Als er die Treppe vor dem Museum erreicht hatte, stockte ihm der Atem. Sein Motorrad lag auf dem Boden. Daneben eine junge Frau mit zwei Kleinkindern. Sie hatte beim Parken mit ihrem Auto die Maschine touchiert und umgeworfen. Das allein wäre nicht weiter schlimm gewesen, wenn sie nicht die Polizei informiert hätte und zwei Beamte den Unfall nun aufnahmen.
Die Frau hatte ihn schon entdeckt. Er konnte jetzt nicht einfach weglaufen. Wenn ihn die Polizisten aber erkannten, konnte es brenzlig werden. Er wollte seine Waffe nicht benutzen. Jegliche Aufmerksamkeit war in so einer heißen Phase der Operation gefährlich.

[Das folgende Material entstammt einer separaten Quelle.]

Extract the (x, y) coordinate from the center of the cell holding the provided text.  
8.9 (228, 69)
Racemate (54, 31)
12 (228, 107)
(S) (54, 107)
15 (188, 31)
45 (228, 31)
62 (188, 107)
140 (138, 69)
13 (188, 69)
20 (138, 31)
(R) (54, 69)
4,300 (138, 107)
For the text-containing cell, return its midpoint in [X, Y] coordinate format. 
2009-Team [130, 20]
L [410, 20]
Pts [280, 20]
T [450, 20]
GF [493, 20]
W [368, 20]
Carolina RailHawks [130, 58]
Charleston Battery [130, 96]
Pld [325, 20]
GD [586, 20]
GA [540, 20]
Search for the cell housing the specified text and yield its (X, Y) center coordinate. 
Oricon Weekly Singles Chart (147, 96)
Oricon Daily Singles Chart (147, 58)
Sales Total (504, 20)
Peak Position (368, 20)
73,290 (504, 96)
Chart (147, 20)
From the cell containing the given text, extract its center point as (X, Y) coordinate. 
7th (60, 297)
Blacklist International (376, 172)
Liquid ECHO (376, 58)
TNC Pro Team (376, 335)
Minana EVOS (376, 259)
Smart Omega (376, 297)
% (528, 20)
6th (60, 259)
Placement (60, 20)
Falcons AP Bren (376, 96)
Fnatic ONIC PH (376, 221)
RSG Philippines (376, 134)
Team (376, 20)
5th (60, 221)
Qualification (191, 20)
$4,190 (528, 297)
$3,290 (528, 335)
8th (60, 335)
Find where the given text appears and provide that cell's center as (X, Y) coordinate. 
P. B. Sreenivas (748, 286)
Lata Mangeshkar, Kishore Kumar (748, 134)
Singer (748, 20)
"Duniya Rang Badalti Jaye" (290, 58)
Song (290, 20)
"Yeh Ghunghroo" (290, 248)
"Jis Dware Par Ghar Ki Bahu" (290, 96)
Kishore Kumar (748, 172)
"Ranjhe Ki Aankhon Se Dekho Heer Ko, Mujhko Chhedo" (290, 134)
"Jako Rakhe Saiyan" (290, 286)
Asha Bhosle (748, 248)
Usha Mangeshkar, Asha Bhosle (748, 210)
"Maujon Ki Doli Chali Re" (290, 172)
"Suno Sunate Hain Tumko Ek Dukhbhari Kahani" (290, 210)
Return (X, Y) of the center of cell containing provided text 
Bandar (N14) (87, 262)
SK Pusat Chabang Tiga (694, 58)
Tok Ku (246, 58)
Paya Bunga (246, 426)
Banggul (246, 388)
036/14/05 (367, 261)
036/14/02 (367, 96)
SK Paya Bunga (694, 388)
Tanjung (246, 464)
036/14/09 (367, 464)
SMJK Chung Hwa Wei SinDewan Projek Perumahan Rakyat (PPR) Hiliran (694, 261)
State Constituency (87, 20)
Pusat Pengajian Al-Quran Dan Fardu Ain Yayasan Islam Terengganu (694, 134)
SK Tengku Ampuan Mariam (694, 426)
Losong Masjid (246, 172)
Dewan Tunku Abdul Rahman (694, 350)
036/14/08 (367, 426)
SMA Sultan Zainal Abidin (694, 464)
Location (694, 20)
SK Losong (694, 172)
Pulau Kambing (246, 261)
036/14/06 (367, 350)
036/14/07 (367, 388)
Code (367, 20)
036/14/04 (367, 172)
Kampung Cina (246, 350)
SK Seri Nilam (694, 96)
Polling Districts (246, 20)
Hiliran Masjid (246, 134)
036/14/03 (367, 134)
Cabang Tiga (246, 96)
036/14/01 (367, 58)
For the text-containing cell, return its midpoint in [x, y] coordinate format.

»Ist das Ihr Motorrad?«, fragte die weibliche Polizistin.
Nikolaj zögerte.
»Äh, ja?«
»Es tut mir schrecklich leid«, schluchzte die Unfallverursacherin. »Die Kinder waren am schreien, ich habe nicht aufgepasst. Entschuldigung! Das war keine Absicht.«
»Ist ja gut«, beruhigte sie die Polizistin. »Sie haben richtig gehandelt und uns direkt angerufen.«
Sie hätte lieber besser aufpassen sollen! Von wegen alles richtig gemacht! Jetzt hatte sie sich unwissend in eine lebensgefährliche Lage gebracht. Nikolaj näherte sich den Beamten. Vorsichtshalber legte er die Hand auf seine Waffe, die griffbereit hinten in der Hose steckte, und entsicherte sie.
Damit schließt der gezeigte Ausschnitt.